ACTIVITY: The expected output is the first line of the data below and every line after it, up to and including the line containing "The width and height of the screenshot is (1188, 681).", each reproduced exactly.

*** Opening RAW DATA ***

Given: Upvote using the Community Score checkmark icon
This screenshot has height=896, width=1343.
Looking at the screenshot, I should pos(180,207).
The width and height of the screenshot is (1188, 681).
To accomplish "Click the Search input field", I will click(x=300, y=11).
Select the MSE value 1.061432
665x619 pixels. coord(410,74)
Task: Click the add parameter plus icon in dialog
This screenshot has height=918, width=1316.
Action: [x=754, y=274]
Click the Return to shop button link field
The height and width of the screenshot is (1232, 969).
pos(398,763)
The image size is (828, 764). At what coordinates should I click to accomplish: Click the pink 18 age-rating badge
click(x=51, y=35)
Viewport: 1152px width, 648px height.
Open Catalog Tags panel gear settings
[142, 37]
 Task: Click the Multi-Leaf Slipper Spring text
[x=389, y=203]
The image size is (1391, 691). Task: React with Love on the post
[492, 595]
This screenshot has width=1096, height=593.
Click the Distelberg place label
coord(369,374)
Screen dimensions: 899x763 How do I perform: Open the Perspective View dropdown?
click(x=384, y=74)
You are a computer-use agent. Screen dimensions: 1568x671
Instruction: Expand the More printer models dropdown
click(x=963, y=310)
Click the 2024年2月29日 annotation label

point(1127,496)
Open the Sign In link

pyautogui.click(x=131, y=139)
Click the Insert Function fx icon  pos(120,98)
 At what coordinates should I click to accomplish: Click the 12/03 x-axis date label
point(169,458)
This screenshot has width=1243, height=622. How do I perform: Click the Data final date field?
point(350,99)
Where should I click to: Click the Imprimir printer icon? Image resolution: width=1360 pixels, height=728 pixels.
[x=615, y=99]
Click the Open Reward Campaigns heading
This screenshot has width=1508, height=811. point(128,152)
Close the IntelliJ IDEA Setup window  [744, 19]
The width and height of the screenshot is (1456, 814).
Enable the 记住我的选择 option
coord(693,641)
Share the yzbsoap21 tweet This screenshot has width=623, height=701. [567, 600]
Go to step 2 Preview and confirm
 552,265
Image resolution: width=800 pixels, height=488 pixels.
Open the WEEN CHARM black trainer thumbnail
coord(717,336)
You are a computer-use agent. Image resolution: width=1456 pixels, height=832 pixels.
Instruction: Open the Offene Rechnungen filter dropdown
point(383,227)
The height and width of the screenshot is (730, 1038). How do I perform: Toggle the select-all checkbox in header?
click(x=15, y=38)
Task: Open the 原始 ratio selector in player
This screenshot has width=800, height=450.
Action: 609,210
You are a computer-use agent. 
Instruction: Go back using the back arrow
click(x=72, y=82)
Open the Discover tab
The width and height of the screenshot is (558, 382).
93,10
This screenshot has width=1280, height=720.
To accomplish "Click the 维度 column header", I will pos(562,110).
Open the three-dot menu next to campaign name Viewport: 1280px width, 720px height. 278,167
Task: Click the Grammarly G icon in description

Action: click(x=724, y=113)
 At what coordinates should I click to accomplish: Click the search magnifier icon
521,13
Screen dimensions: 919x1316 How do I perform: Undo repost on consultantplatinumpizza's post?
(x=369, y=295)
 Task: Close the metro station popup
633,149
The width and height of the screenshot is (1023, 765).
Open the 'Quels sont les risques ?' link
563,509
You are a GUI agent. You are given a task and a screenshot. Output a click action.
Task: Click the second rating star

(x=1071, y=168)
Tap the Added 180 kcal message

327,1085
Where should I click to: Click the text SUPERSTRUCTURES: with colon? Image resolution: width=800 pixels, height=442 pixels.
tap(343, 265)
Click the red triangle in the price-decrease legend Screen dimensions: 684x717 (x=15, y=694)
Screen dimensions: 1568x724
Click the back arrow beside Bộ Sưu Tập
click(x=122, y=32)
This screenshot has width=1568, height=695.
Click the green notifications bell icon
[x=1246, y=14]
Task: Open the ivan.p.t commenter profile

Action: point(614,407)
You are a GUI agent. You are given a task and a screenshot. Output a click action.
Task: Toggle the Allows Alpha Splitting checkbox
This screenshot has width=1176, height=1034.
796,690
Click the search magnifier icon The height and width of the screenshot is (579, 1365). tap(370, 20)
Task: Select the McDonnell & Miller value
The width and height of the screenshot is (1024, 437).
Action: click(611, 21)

*** Closing RAW DATA ***

RESPONSE BELOW:
Given: Upvote using the Community Score checkmark icon
This screenshot has height=896, width=1343.
Looking at the screenshot, I should pos(180,207).
The width and height of the screenshot is (1188, 681).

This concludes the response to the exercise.